U.S. Secretary of State John Kerry, left, shakes hands with Israel's Prime Minister Benjamin Netanyahu at the prime minister's office in Jerusalem, Israel, Sunday, Sept. 15, 2013. (AP Photo/Larry Downing, Pool)

“I am confident that Assad’s days are numbered.”

The president has been saying that since the final presidential debate last year, but the countdown has been getting slower and slower.

Bashar al-Assad is like a serial killer who avoids the death sentence by offering to reveal where the rest of the bodies are buried. But thanks to his instinct for self-preservation, in just two weeks – we’ve gone from the president having his thumb on the red button, to a deal that, according to the Secretary of State, will not only rid Syria of chemical weapons, but could end the civil war.

“We could also lay the groundwork for further cooperation that is essential to end the bloodshed that has consumed Syria for more than two years,” said Secretary of State John Kerry

The Syrian rebels obviously don’t like this.
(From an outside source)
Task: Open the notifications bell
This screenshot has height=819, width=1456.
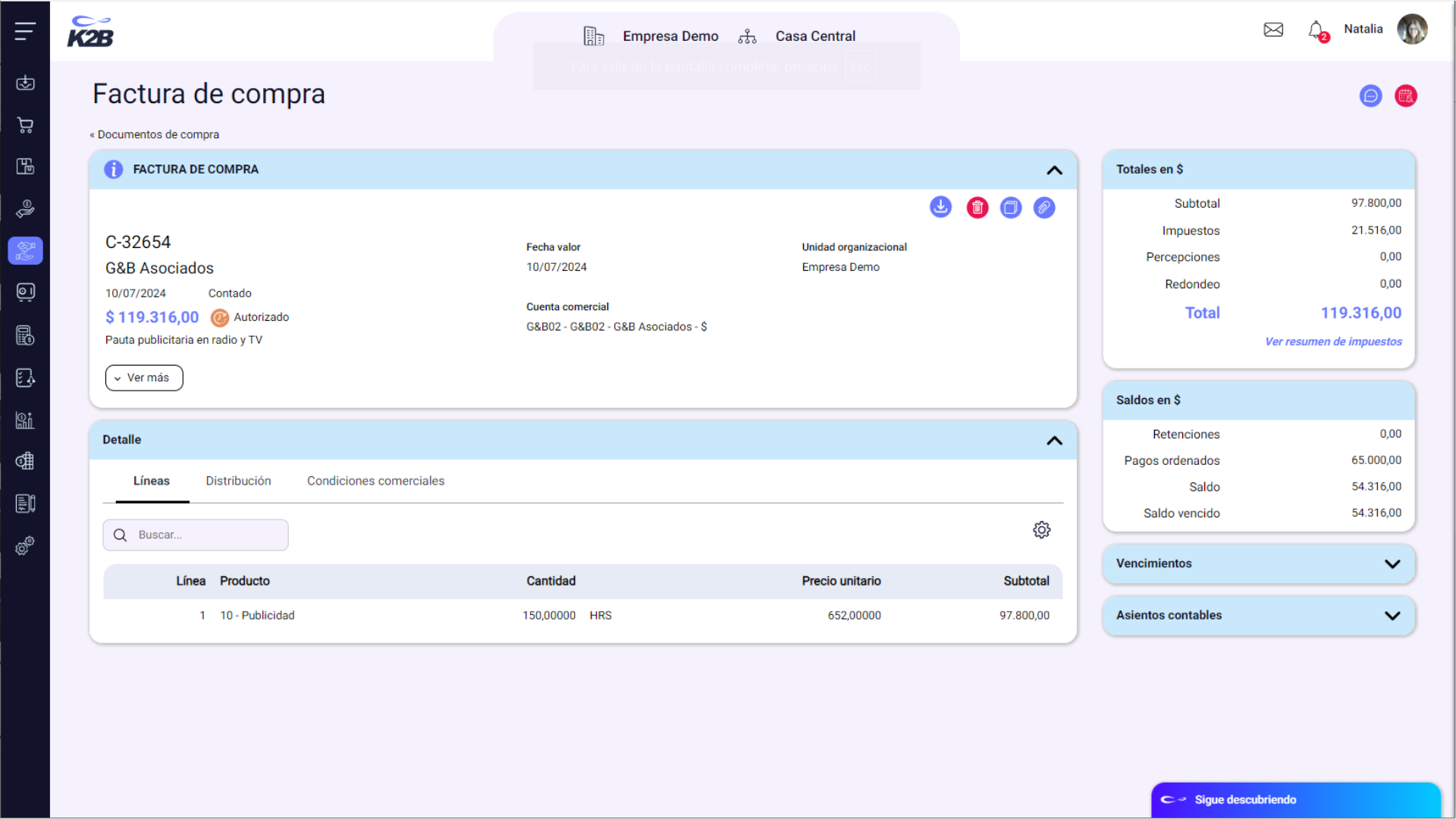Action: coord(1316,30)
They wanted us to come in and win. But we’ve just finished winning a couple of wars and we can’t really afford to win another one.

So the president’s military threat – half-hearted though it was – seems to have worked. Although there might also be another reason Russia and Syria were suddenly eager to cooperate with us.

Last week, Foreign Policy magazine disclosed that 30 years ago, U.S. satellites detected an Israeli chemical weapons program, which Israel has never owned up to.

The guessing in the Israeli press is that as part of the deal, the U.S. will be giving Israel a little nudge in the direction of making its chemical weapons disappear as well.